N.B. As opiniões expressas nos artigos de opinião dos Colaboradores do Blogue, apenas vinculam os respetivos autores.

quinta-feira, 5 de dezembro de 2019

Um tempo passado, um tempo presente e um tempo que virá. 1ª PARTE

Por: António Orlando dos Santos (Bombadas)
(colaborador do "Memórias...e outras coisas...")


Casa Velasco. Sr. Cândido e D. Ofélia
Sempre que dou por mim a recordar a minha meninice, surpreendo-me por notar que as imagens registadas, que se alinham, quase em sequência, são mais nítidas do que aquelas mais recentes que se apresentam como uma neblina que impede a recordação que vezes sem conta me impedem de visualizar detalhes que não consigo lembrar claramente.
Assim, ultimamente com a proximidade da quadra natalícia essas imagens mais antigas surgem em catadupa e eu tenho só que as alinhar cronologicamente e registá-las por escrito ou difundi-las verbalmente.
O princípio é sempre o mesmo, Caleja e ruas adjacentes, com a Alexandre Herculano liderando a fileira de acontecimentos que decoraram a minha infância. O Pousa, assim conhecido o estabelecimento comercial da firma Lopes & Pousa & Cia Limitada, ali de frente para a Rua do Norte, onde o Grifo tinha a taverna e alugava bicicletas. Durante os primeiros 11 meses do ano, apresentava este estabelecimento de secos e molhados um aspeto sóbrio e arrumado.Tinha do lado direito para quem entrasse, a secção de mercearia. Casa limpa, arrumação cuidada e disposição dos artigos lógica e em secções facilmente apreendidas, o que dava prazer ao cliente recém entrado. Do lado esquerdo uma secção de fazendas, malhas e atoalhados. Sobrepondo-se a esta ordem, aparecia na fileira superior das prateleiras das fazendas com uma boa variedade de lotes de cortes para fatos e respetivos forros e botões, um friso a todo o comprimento do "comércio" de caixas com chapéus da marca “Palmares". Alguns a cobrirem a cabeça de manequins com rosto e outros, os ditos cabides mostravam os bonés que também tinham elegância e qualidade. Encimando esta vista agradável um "Logo" bem concebido com um rosto masculino agradável e a palavra com corpo de letra de caixa alta "Palmares". Mas quase tudo isto mudava com a chegada de Dezembro e o desejado Natal, pois o Senhor Pousa, sócio e gerente da firma e da loja, sabia do seu ofício.

## [LINHAS EXTRAÍDAS]
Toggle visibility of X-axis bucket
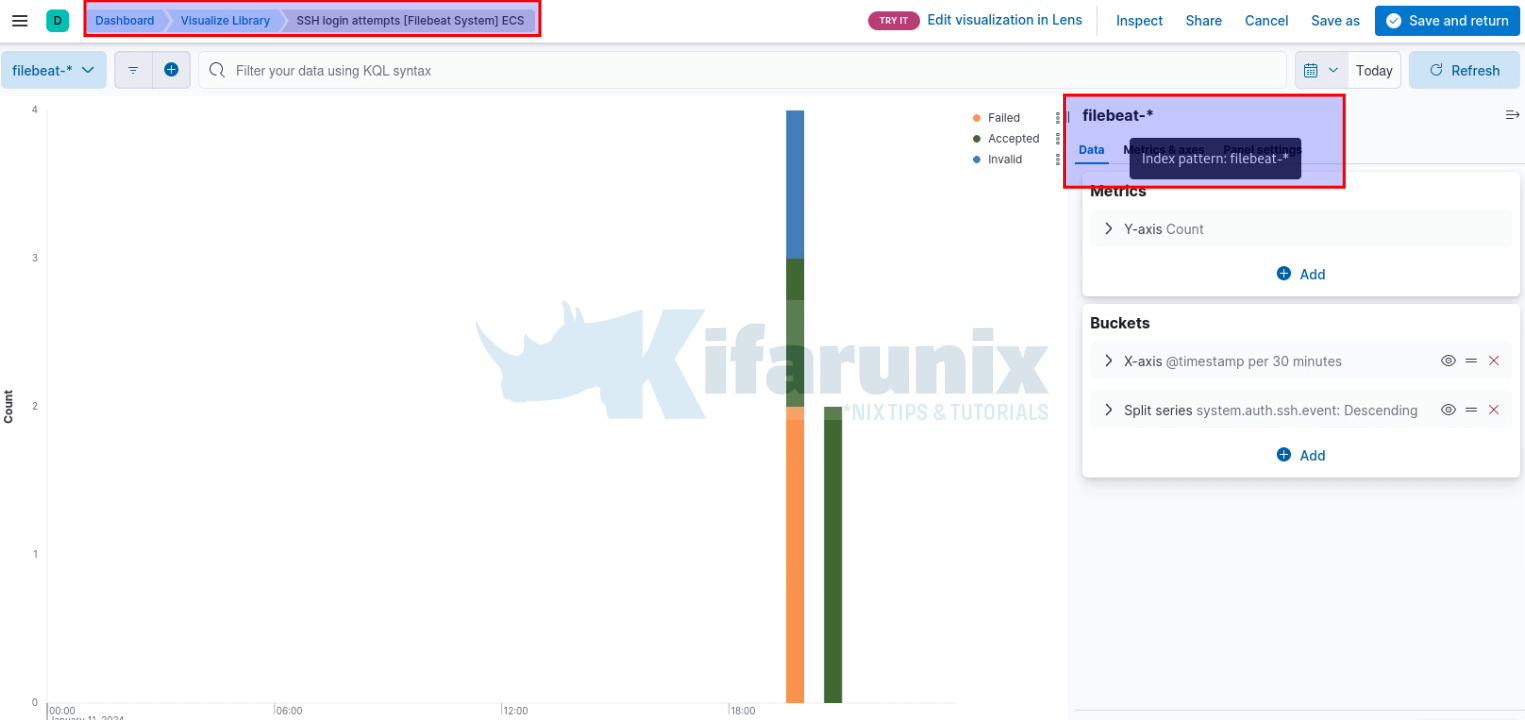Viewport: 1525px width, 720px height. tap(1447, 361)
---
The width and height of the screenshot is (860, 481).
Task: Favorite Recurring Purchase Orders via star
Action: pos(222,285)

## [PROBLEMA CURTO 1]
Repete tal como está no texto sobre as memórias de infância o trecho de "Casa Velasco. Sr." a "consigo lembrar claramente.".
## [PROBLEMA CURTO 2]
Reescreve só as linhas dos blocos da linha com "The width and" à linha com "Action: pos(222,285)", trocando "Recurring" por "Pending" e deixando tudo o resto igual.

## [RESPOSTA FINAL 1]
Casa Velasco. Sr. Cândido e D. Ofélia
Sempre que dou por mim a recordar a minha meninice, surpreendo-me por notar que as imagens registadas, que se alinham, quase em sequência, são mais nítidas do que aquelas mais recentes que se apresentam como uma neblina que impede a recordação que vezes sem conta me impedem de visualizar detalhes que não consigo lembrar claramente.

## [RESPOSTA FINAL 2]
The width and height of the screenshot is (860, 481).
Task: Favorite Pending Purchase Orders via star
Action: pos(222,285)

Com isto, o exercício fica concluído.